Hasager has done that too, trimming the use of complex products. “The more complex products are, the more prone they are to produce unexpected complications. I have a preference for as simple a structure as possible now,” he says.
Modern portfolio theory suggests that investors can achieve optimal risk-adjusted returns by giving maximum care to the asset allocation within their portfolios. But the experience of the financial crisis has somewhat discredited the usefulness of portfolio optimisation, claims Reisbøl.
“During the crisis, we learnt that all [risk] assets go south at the same time. So we have become reluctant to select a strategy based on correlation analysis. It’s still part of our selection process, but it’s less important now.”

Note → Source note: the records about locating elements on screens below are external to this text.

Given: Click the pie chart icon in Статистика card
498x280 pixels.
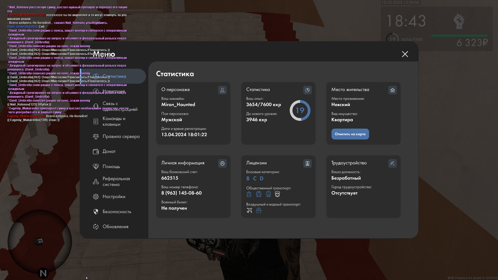Looking at the screenshot, I should tap(307, 90).
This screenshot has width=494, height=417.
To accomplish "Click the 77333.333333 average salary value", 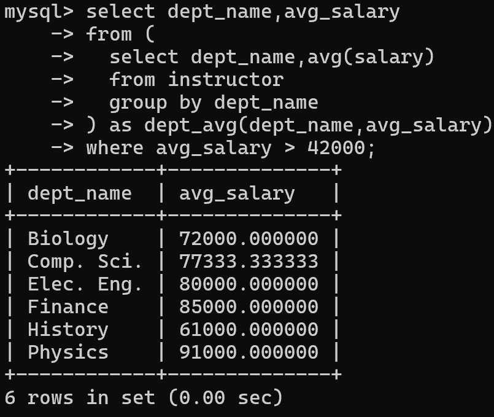I will coord(249,262).
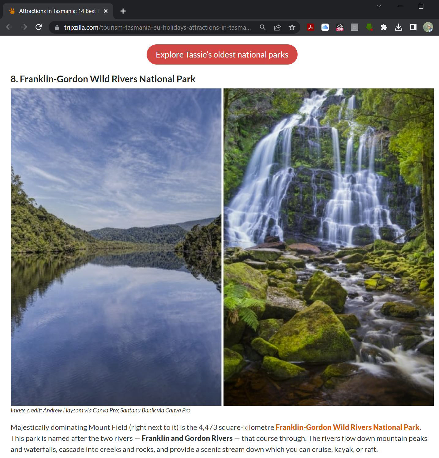Open the cloud extension icon
Viewport: 439px width, 458px height.
(325, 27)
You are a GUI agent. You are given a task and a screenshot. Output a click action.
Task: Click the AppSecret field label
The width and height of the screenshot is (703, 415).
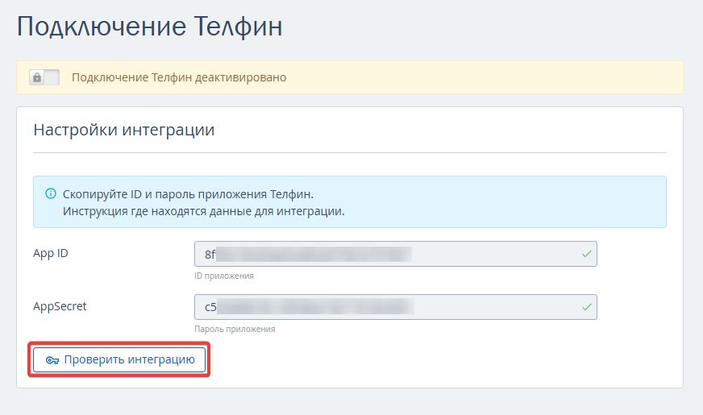click(59, 306)
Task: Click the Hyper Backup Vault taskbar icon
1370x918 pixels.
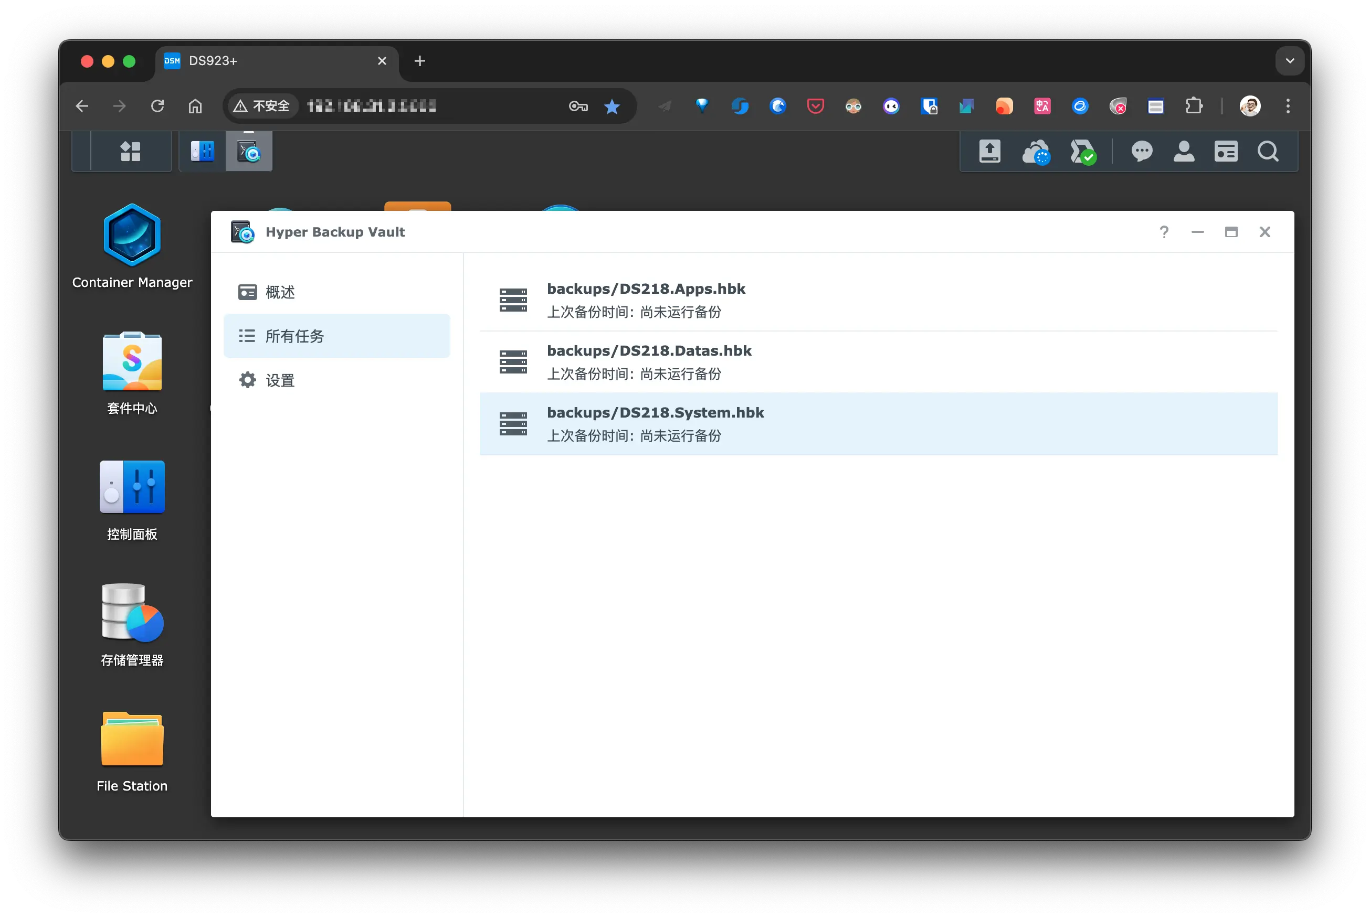Action: 249,152
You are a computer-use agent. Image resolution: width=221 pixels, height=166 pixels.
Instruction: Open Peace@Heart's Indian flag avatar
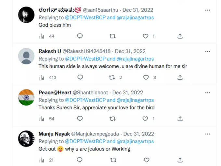(x=26, y=97)
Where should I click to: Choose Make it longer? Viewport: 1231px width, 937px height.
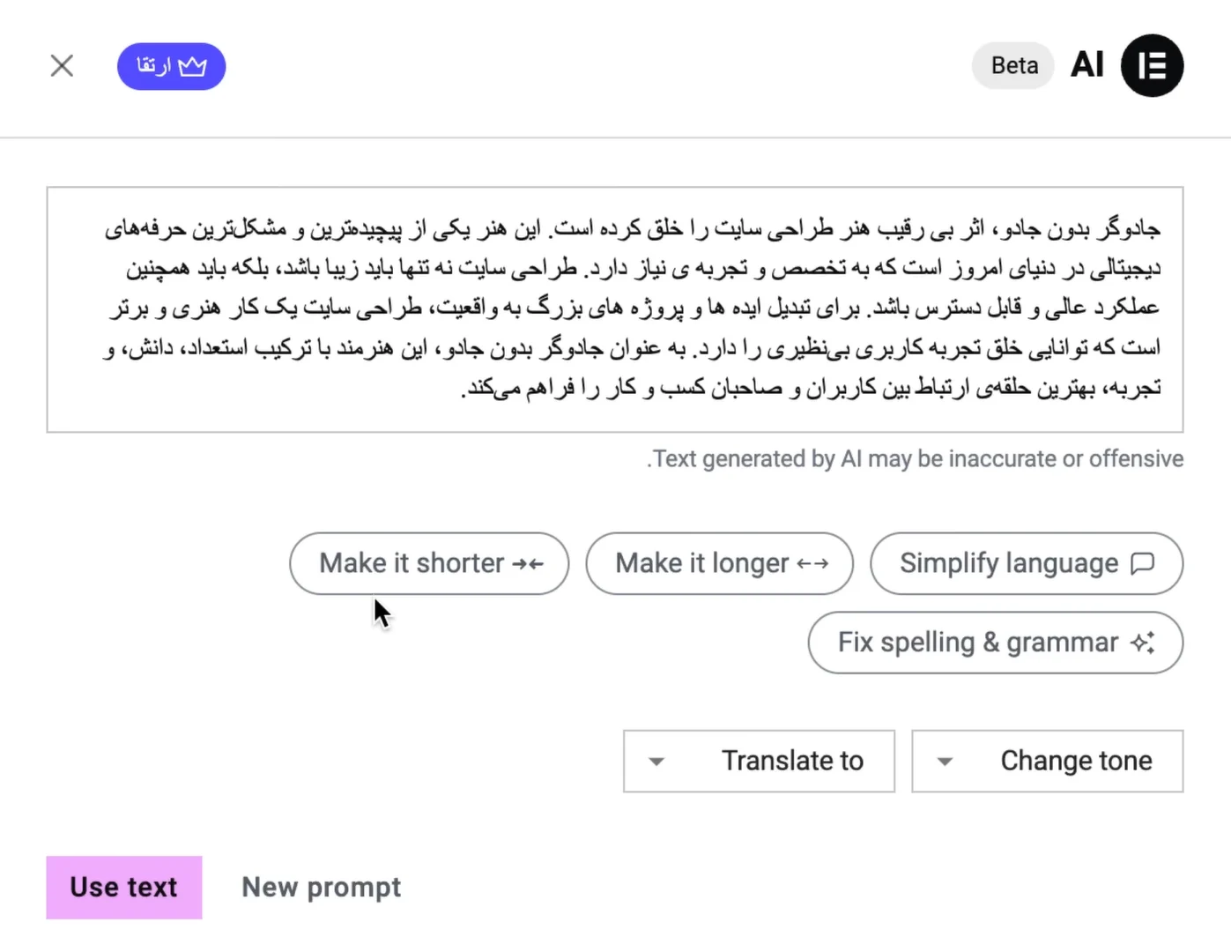719,564
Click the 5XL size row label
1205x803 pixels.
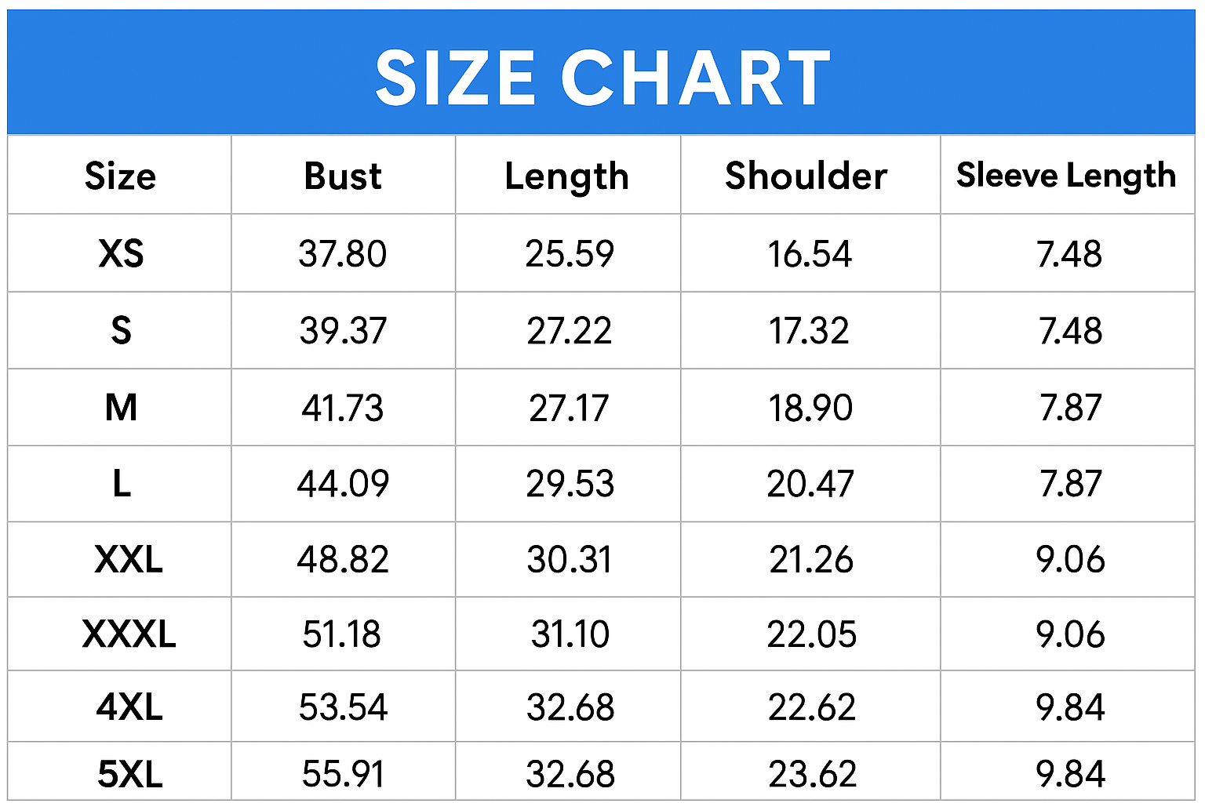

Instead, Reisbøl has developed a preference for unconstrained managers: “If circumstances dictate a complete change of heart, why should a manager be constrained by a narrow mandate? Being invested in a manager who can, for example, only invest in Cocos is an uncomfortable risk for us. We would prefer a wider mandate.”
But there’s something else the Dane learnt during the crisis: the importance of staying in close contact with clients about their risk appetite. “Risk appetite correlates with market sentiment. When markets go up, clients are comfortable with high risk, but when market turn, they become risk averse. It’s extremely important to have a dialogue with clients at those moments,” he says.
A final feature many portfolio managers have introduced since the crisis is regular stress testing. “We do a portfolio stress test twice a month now. We simulate what happens to portfolios if equity markets drop by 20% and credit markets by 10%, or we simulate what happened during the financial crisis,” says Hasager.
Bouma does something similar. “We have developed a model to test the risk to our portfolios if our asset allocation bets turn against us. If the model suggests we’re at risk of suffering a large drawdown in case of a market correction, we change our asset allocation accordingly,” he says.
Even if the core of the fund selection process hasn’t changed much for most fund selectors, one lesson they have learned is that it is important to be imaginative. Post financial crisis, scenario analysis, which looks at how a fund will behave in stress situation, has become vital. Whether this insight will serve them sufficiently when the next crisis hits, however, only time will tell.